Excerpt:
════════════════
One-sentence Summary
To improve stability and correct imitation learning errors in multimodal autonomous driving scenarios, the researchers propose RAD-2, a unified generator-discriminator framework that utilizes a diffusion-based generator to produce trajectory candidates and an RL-optimized discriminator to rerank them, while employing Temporally Consistent Group Relative Policy Optimization to enhance reinforcement learning.
Key Contributions
- The paper introduces RAD-2, a unified generator-discriminator framework that utilizes a diffusion-based generator for diverse trajectory production and an RL-optimized discriminator for reranking candidates based on long-term driving quality.
- This work presents Temporally Consistent Group Relative Policy Optimization to improve credit assignment through temporal coherence and On-policy Generator Optimization to refine trajectory distributions using structured longitudinal signals.
- The authors develop BEV-Warp, a high-throughput feature-level simulation pipeline that warps BEV features around the ego vehicle to enable scalable closed-loop training without expensive image-level rendering.
════════════════
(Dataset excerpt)
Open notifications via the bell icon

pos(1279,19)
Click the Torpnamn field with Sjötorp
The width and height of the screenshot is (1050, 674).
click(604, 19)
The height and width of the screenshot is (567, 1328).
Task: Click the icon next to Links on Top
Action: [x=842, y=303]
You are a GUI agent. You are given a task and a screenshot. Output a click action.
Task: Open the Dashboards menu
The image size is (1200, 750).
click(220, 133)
════════════════
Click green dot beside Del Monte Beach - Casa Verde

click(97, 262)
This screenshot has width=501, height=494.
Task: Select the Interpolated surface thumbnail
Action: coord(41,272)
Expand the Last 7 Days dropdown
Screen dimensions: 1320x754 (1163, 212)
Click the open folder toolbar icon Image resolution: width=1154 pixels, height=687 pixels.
════════════════
Exercise requirements:
- a) According to the RAD-2 summary, what expensive step does the BEV-Warp pipeline make unnecessary for closed-loop training?
- b) Retype the part of the RAD-2 summary that begins at the words "Key Contributions" and stops after "structured longitudinal signals.".

Worked solutions:
- a) Expensive image-level rendering.

- b)
Key Contributions
- The paper introduces RAD-2, a unified generator-discriminator framework that utilizes a diffusion-based generator for diverse trajectory production and an RL-optimized discriminator for reranking candidates based on long-term driving quality.
- This work presents Temporally Consistent Group Relative Policy Optimization to improve credit assignment through temporal coherence and On-policy Generator Optimization to refine trajectory distributions using structured longitudinal signals.